Work to be completed -
What do the lines from the top of the data through the line with "Given: Expand the General group selector" say? Quote them exactly and include both ends.

Data for this task -

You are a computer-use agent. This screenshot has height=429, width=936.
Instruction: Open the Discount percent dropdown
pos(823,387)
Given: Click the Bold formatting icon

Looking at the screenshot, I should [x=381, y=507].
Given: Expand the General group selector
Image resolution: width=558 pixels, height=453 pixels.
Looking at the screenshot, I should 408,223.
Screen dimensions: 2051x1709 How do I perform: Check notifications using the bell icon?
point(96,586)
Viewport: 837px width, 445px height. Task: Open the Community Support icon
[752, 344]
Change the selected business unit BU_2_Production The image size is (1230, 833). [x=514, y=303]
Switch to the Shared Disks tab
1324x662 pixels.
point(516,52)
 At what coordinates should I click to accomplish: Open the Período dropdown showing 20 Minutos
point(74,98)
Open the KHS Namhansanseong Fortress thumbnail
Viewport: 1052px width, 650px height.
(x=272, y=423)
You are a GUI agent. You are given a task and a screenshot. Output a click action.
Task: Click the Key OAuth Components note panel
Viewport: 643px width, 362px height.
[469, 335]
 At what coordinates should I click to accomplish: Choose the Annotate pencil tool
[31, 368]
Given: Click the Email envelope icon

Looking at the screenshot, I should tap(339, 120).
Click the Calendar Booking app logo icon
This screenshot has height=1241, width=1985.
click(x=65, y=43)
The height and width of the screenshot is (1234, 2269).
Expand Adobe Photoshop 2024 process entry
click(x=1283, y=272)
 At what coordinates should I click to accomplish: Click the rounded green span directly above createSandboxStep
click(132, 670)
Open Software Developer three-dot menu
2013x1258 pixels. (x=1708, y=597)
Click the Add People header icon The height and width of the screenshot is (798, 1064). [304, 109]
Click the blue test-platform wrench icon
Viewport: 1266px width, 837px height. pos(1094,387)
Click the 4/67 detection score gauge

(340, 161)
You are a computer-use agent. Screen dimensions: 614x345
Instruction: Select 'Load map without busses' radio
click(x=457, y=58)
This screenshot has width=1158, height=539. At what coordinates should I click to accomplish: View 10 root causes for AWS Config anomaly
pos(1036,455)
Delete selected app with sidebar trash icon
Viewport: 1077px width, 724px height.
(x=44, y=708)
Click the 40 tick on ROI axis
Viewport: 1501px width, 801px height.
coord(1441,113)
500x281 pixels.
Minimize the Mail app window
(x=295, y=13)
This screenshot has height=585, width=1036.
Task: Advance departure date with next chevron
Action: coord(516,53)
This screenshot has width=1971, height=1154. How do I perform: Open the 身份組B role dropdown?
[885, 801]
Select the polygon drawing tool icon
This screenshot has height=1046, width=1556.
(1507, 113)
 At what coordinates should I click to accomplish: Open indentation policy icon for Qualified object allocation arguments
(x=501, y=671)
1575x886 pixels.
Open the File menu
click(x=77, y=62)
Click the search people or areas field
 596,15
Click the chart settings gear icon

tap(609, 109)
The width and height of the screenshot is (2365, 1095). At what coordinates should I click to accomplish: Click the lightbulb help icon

Reply to the exercise -
You are a computer-use agent. This screenshot has height=429, width=936.
Instruction: Open the Discount percent dropdown
pos(823,387)
Given: Click the Bold formatting icon

Looking at the screenshot, I should [x=381, y=507].
Given: Expand the General group selector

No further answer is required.